Theorem: A linear transformation between two normed spaces is uniformly continuous if it's bounded.
Proof: Let $X_1$ and $X_2$ be normed linear spaces with norms $\| \cdot \|_i,i=1,2$ and let $T$ be a linear transformation between the two spaces. If $T$ is uniformly continuous, then it is continuous at 0 from which it follows that there is a universal $\delta >0$ such that $\|Tx\|_2 \leq 1$ whenever $\|x\|_1 \leq \delta$. Thus, for example, with any $x \neq 0$, we will have $$\|Tx\|_2= \left\|T\frac{\delta x}{\|x\|_1}\right\|_2 \cdot\frac{\|x\|_1}{\delta} \leq \frac{\|x\|_1}{\delta}$$
For the converse, if $x_n \to x$, the fact that $\|T(x-x_n)\|_2 \leq C \|x-x_n\|_1$ means that $T x_n \to Tx$. As C is independent of $x$, the continuity is uniform.
Question: for the converse direction, since we assume it is bounded.
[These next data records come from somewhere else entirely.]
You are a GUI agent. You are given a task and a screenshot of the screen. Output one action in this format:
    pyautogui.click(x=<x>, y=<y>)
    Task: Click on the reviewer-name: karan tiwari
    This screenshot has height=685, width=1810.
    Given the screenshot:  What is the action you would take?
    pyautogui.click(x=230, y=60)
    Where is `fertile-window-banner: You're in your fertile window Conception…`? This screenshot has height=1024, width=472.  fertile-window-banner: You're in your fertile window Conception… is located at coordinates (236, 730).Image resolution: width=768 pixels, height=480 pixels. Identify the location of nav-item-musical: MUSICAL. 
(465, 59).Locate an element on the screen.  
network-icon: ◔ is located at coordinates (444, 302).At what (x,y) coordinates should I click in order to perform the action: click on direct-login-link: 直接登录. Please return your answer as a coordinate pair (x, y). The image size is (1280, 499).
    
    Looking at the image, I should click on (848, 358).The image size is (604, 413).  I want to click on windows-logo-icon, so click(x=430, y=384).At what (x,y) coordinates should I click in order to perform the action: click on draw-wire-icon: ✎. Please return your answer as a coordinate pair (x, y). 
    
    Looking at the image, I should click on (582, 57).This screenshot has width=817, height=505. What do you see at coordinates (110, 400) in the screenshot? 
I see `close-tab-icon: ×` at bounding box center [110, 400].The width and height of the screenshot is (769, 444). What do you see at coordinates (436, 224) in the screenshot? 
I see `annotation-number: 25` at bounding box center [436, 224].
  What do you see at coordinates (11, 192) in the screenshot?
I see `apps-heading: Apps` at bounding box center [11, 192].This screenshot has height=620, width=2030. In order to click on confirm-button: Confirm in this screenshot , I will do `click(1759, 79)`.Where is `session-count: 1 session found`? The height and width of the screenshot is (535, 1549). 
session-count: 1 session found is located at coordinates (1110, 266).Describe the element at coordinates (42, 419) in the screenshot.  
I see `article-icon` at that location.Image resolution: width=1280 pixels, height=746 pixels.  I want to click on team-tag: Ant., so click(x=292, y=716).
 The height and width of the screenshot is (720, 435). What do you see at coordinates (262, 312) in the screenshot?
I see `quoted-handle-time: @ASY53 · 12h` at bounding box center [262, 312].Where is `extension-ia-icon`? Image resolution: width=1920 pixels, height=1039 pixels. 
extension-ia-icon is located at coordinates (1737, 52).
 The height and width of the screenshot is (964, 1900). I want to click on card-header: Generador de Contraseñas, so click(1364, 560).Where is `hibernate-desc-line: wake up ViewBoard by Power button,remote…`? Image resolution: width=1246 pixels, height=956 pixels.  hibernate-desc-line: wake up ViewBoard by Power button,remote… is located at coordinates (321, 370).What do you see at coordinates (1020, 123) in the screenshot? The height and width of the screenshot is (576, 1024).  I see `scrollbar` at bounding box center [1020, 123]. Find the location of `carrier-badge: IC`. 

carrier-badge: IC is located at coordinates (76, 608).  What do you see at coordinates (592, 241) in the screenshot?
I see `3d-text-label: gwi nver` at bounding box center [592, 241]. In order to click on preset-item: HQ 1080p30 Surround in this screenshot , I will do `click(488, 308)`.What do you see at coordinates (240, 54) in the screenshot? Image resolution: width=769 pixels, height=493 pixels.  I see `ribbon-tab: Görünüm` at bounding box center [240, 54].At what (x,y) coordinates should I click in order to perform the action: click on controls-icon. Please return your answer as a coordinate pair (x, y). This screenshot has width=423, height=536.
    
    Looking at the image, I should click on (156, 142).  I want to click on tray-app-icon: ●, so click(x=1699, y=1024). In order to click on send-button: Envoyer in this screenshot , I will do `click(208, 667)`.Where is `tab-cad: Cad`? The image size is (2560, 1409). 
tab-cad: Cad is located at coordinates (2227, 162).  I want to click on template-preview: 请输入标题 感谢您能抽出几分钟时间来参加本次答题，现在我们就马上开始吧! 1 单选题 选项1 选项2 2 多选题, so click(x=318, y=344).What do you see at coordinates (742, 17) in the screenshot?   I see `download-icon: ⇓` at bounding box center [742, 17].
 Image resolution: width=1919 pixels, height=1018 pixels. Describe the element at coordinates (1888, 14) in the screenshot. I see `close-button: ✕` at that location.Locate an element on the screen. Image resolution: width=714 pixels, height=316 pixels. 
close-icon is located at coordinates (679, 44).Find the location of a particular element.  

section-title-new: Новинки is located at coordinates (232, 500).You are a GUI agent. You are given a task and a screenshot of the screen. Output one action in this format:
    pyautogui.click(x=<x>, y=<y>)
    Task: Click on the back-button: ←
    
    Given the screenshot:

Thus, by definition, we have $\|T(x-x_n)\|_2 \leq C\|x-x_n\|_1$ for some finite constant $C$. But how to see that "it means $T x_n \to Tx$"?
To expand on the answer in the comments, note that if $\|\cdot\|$ is a norm on a vector space $X$, the condition that $\lim_{n\to\infty}y_{n} = y$ means by definition that $\lim_{n\to\infty}\|y_{n} - y\| = 0$. Returning to the question, note that for each $n\in\mathbb{N}$, by the linearity and boundedness of $T$,
$$0 \leq \|T(x_{n}) - T(x)\|_{2} = \|T(x_{n} - x)\|_{2} \leq C\|x_{n} - x\|_{1}.$$
As $\lim_{n\to\infty}0 = 0$ and as $\lim_{n\to\infty}C\|x_{n} - x\|_{1} = 0$, it follows from the squeeze theorem that $\lim_{n\to\infty}\|T(x_{n}) - T(x)\|_{2} = 0$. By definition, $\lim_{n\to\infty}T(x_{n}) = T(x)$.
However, it is unclear how uniform continuity is being shown from this proof. Only sequential continuity has been shown, and it is not clear from what was stated in the proof as to how uniform continuity is obtained from here. However, you can use that the estimate $\|T(x - x_{n})\|_{2} \leq C\|x - x_{n}\|_{1}$ for $n\in\mathbb{N}$ implies Lipschitz continuity with a bit of work.